Jury is out on London Mayor’s commitment to design

Lynda Relph-Knight

We may swear by change as a generator for creativity, but the huge shifts currently underway at the London Development Agency leave a slightly uncomfortable feeling about the future of design in the capital (see News Analysis, page 9).

The uncertainty over the fate of the LDA’s creative industries and innovation design teams may be short-lived, given its assurances that any cuts will be announced next month. The fact that those teams don’t appear to have come under the scrutiny of London Mayor Boris Johnson could mean that they are safe.

But the main concern is an apparent lack of strategy for design – or the creative industries – in the mayoral plan. Reports suggest that Johnson’s main focus to date has been on cost-cutting rather than on programmes to enhance London’s cultural and economic standing on the global stage.

Whatever the shortcomings of Johnson’s predecessor Ken Livingstone, he grasped the importance of design in improving life in the capital and London’s reputation abroad. The good news is that Johnson’s administration is continuing to support the London arm of the Design Council’s national Designing Demand programme, which introduces design to businesses in a bid to improve their products and services, and the London Design Festival. That is, at least, a start.

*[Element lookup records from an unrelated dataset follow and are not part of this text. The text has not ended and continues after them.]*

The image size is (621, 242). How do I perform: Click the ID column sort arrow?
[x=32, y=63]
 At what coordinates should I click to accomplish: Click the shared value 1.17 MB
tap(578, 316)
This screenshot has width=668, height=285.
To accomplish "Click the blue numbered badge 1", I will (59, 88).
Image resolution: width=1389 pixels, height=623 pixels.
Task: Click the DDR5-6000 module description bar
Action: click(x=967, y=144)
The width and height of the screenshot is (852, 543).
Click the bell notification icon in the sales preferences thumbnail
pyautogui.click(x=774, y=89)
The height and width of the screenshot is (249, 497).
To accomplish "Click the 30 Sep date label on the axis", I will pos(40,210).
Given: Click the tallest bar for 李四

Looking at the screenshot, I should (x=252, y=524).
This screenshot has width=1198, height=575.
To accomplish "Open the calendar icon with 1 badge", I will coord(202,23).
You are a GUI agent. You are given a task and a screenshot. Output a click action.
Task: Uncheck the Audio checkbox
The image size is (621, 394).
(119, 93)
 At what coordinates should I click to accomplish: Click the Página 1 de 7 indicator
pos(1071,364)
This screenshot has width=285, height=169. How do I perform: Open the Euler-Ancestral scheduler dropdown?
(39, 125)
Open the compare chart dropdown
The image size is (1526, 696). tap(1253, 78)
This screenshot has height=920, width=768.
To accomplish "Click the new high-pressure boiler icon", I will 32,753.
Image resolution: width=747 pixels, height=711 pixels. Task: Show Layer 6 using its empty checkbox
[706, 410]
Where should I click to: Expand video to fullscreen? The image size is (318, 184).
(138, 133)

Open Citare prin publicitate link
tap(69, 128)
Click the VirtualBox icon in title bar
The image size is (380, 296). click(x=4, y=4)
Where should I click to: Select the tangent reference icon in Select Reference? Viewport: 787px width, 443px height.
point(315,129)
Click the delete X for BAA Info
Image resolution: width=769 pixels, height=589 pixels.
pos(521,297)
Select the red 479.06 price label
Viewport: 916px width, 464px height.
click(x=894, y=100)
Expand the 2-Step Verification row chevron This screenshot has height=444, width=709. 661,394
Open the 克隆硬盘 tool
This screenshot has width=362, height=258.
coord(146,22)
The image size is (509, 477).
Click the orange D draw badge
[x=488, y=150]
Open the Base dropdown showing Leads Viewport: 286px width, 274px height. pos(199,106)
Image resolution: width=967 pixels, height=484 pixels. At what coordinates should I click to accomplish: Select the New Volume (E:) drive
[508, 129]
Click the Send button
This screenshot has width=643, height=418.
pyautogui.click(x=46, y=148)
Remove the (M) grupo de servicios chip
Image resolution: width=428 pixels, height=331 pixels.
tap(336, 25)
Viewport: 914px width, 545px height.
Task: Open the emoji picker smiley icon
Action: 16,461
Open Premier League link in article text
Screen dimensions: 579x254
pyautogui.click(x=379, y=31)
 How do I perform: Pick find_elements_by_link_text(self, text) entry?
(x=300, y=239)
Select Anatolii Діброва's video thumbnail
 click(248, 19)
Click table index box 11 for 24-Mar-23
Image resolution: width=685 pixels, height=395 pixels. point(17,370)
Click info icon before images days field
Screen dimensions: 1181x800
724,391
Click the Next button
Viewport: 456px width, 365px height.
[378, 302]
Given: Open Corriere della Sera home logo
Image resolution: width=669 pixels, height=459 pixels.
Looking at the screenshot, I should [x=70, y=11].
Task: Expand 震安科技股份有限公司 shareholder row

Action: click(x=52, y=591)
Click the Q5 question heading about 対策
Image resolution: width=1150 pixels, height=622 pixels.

Livingstone’s regime imposed stricter terms on its funding of the LDF when it voted a further three years’ cash for the event last year (DW 21 February 2007). But he used last year’s event to pledge his support for the creative industries, saying he wanted London to be known primarily for these, ahead of its global financial standing.

It would be good to think that Johnson will use the same platform next month to lay down his strategy for design in the capital.

With the build-up to the 2012 London Olympics providing new outlets for the world-renowned local creative talent, there has never been a better time for London to take a lead in harnessing creativity.